Edindiğim bilgilere göre, bundan böyle Türkiye’de artık kan akmayacak; kardeş kavgası, her türlü terör sona erecek. Sürpriz şekilde çıkarılmış yeni Anayasa’ya göre, artık, Kürt, Çerkez, Laz vs. bütün vatandaşlar, kendi ana dillerini istedikleri gibi kullanacak, eğitim yapabilecek; kimse konuştuğu dilden, kıyafetinden, doğduğu bölgeden, dini inancından veya inançsızlığından dolayı sorun yaşamayacak. Yerel yönetimler güçlendirilecek, vatandaş yönetimde daha fazla söz ve karar sahibi olacak. Kürt siyasetçilerin demokratik talepleri yerine getirilince, dağda tek bir terörist kalmamış. Herkes silahını bırakıp bu sabahtan itibaren köyüne, kasabasına, evine, işine dönmeye başlamış bile.

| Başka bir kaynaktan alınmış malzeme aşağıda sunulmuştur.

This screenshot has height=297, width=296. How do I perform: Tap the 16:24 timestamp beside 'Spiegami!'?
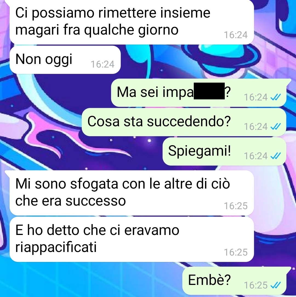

Artık herkes ülkesine, hukuka, bayrağına, askerine, polisine, öğretmenine, işçisine sahip çıkacak; birbirini Türkiye Cumhuriyeti’nin kardeş ve eşit haklara sahip vatandaşı olarak kabul edecek.
Aynı şekilde artık aleviler ve diğer inanç grupları ve ateistler üzerindeki her türlü sınırlama kaldırıldı. Devlet, artık tam anlamı ile laik oldu, yani hiçbir inancı diğerinden üstün görmüyor. Diyanet İşleri Başkanlığı kapatıldı. Devlet artık “memur din adamı” uygulamasına son verdi. Din eğitimi ve ibadet tamamen sivil toplum kuruluşlarına bırakıldı. Cami, Cemevi, kilise vs. bütün ibadet yerleri, kendi giderlerini vakıflar ile cemaatinden toplayacağı gelirlerden karşılayacak. Devlet, isteyen her inanç grubuna ibadet ve okul için yer tahsis edecek, altyapısını götürecek, ancak ibadet, din eğitimi ilgili kesimin kontrolünde olacak. Devlet sadece okulları yasalara ve hukuka uygunluk açısından denetleyecek, bir grubun diğeri üzerine baskı kurmasını önleyici tedbirleri alacak.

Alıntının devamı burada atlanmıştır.